California, USA
Ex-Key System 1945 ACF-Brill 2006 probably at the Los Angeles Transit Lines South Park Shops with its Oakland number. The trolley behind is in its primer paint. 2006 appears in Key System colours, but no logo. The Key system ordered 40 Brills. Apparently, not all the Key System trolleys received the Key system paint as the trolley next to 2006 is in its primer colour, the condition in which they arrived in Oakland. Some overhead wires were installed reportedly on two routes but no special work. One of them was the College Avenue line. The second line has not been verified. National City Lines had just bought the Key System and diverted to the trolleys to Los Angeles, another NCL holding. They never ran in Oakland and environs. Only 15 trolleys had arrived in Oakland before the sale. These trolleys went to LA. The remaining 25 were sent directly to Los Angeles. At least two more were painted in Key S. colours. In Ward and Sebree's book The Trolley Coach in North America, there are two Brills photographed there in Key colours but in black-and-white. The first one is 2016. I can't quite make out the second one. National City Lines had just bought the Key System and diverted to the trolleys to Los Angeles, another NCL holding. They never ran in Oakland and environs. Photo by Bob McVay (probably). Date unknown. 1946.
Brill 2003 at the Emeryville yard near Oakland, signed as 6 - Oakland -3rd and Broadway. Photo by Bob Burrowes. 1946. Submitted by Cameron Beach.
Brill 2003 signed as 7 Arlington. Photo by Bob Burrowes. 1946. Submitted by Cameron Beach.
Unidentified Brills at the Emeryville yards. Photo by Bob Burrowes. 1946. Submitted by Cameron Beach.
Brill 2003 signed as 'Baseball.' It is now obviovus that someone was changing the roller blinds for the photographer. Photo by Bob Burrowes. 1946. Submitted by Cameron Beach.
Brill 2003 signed as 7 - Euclid. Route 7 went out Telegraph Ave. to the University of California, Berkeley. Photo by Bob Burrowes. 1946. Submitted by Cameron Beach.
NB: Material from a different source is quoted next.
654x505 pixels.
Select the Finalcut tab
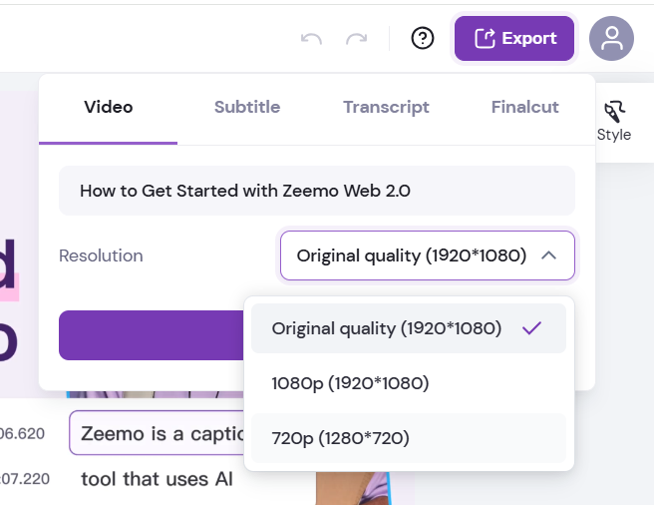click(x=524, y=107)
A mock-up of what an Oakland Key System PCC could have looked like had it bought PCCs rather than dump the rail and trolley system. Actually, the Key requested about $280,000 in 1939 to acquire 20 PCCs. The parent compay, Railway Equipment & Reality Co, turned down the request. The replica is Walter Rices's version of the would-be PCC. It is an excellent replica by St. Petersburg Trams.